Operative Anforderungen für HR
Die Erhöhung des Mindestlohns bringt außerdem operative Anforderungen mit sich. Arbeitsverträge mit Stundenlohnangaben müssen überprüft und gegebenenfalls angepasst werden. Auch Zeitwirtschaftssysteme und Lohnsoftware sollten rechtzeitig auf die neue Lohnuntergrenze eingestellt werden. Gerade in Unternehmen mit vielen Aushilfen, Saisonkräften oder Minijobbern kann das einen administrative Aufwand mit sich bringen.
Info
Fünf Handlungsempfehlungen für Personalabteilungen:
- Frühzeitige Überprüfung aller Arbeitsverträge und Stundenlöhne
- Gehaltsbänder und Lohnabstände neu bewerten
- Kommunikation zur Lohnanpassung transparent gestalten
- Interne Gerechtigkeit durch zusätzliche Benefits oder Entwicklungsperspektiven fördern
- Zusammenarbeit mit Steuerberatung und Lohnbuchhaltung intensivieren
Die Mindestlohnkommission entscheidet alle zwei Jahre über eventuelle Anpassungen des Mindestlohns. Sie setzt sich aus sechs Vertreterinnen und Vertretern von Gewerkschaften und Arbeitgebern zusammen. Außerdem sind zwei Mitgliedern aus der Wissenschaft Teil der Kommission. Diese haben jedoch kein Stimmrecht und nehmen nur eine beratende Funktion ein. Der Vermittlungsvorschlag der unabhängigen Kommissionsvorsitzenden Christiane Schönefeld sei einstimmig beschlossen worden, teilte das Gremium mit.

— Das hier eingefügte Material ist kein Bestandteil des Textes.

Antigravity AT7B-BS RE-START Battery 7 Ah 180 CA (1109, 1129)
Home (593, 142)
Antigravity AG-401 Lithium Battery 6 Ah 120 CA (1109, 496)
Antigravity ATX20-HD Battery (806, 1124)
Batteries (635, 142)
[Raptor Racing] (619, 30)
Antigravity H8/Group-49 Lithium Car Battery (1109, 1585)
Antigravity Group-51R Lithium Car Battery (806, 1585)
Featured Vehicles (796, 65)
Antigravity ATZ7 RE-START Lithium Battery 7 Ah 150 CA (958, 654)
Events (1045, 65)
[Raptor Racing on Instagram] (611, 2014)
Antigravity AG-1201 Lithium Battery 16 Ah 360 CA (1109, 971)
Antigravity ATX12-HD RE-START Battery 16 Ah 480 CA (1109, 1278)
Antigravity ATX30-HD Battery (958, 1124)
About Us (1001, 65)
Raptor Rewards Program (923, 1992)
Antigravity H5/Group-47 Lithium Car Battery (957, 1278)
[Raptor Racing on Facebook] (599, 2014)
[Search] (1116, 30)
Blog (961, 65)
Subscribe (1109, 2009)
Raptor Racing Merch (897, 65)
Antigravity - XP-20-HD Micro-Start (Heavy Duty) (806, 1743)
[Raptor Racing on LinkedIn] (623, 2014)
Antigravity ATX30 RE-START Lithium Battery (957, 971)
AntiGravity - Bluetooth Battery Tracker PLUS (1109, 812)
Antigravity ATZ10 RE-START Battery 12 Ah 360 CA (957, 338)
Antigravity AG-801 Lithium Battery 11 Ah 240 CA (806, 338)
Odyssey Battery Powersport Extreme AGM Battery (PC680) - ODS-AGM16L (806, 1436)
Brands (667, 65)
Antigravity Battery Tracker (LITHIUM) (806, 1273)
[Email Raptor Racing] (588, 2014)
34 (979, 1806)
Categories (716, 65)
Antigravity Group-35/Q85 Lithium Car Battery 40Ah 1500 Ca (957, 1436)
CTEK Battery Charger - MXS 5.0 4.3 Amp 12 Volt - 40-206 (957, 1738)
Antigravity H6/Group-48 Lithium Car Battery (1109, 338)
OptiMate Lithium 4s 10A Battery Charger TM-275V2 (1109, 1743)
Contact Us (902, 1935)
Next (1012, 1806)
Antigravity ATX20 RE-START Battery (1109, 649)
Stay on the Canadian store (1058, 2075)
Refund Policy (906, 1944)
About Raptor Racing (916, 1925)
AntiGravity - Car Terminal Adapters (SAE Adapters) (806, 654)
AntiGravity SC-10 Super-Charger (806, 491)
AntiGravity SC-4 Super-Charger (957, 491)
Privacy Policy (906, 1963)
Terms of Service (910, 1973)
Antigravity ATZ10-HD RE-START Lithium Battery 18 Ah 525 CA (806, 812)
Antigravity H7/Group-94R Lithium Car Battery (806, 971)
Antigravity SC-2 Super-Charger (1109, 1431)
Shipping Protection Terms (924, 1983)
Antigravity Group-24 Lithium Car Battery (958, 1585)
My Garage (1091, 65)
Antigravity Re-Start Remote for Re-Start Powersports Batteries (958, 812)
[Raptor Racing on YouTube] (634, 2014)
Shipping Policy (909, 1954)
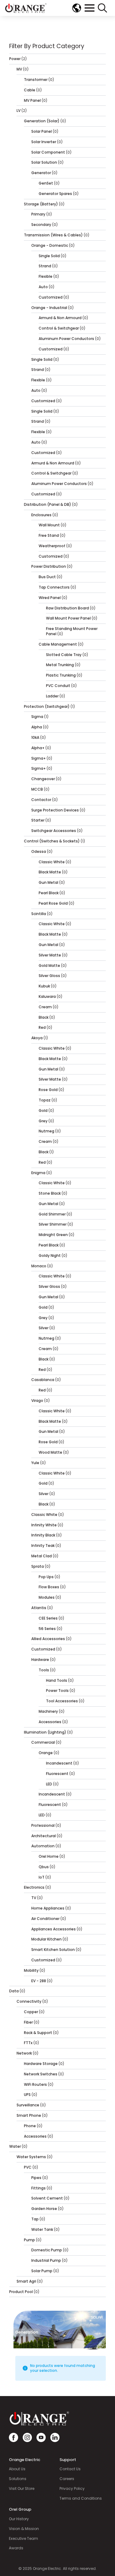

Ihre Entscheidung fällt die Kommission anhand der Kriterien, die in § 9 des Mindestlohngesetzes festgehalten sind. Das Hauptkriterium ist jedoch die Orientierung an der Tarifentwicklung in Deutschland. Dadurch sollen Dumpinglöhne verhindert werden und ein Mindestschutz für Arbeitnehmerinnen und Arbeitnehmer hergestellt werden.
Frederic Haupt war Volontär der Personalwirtschaft.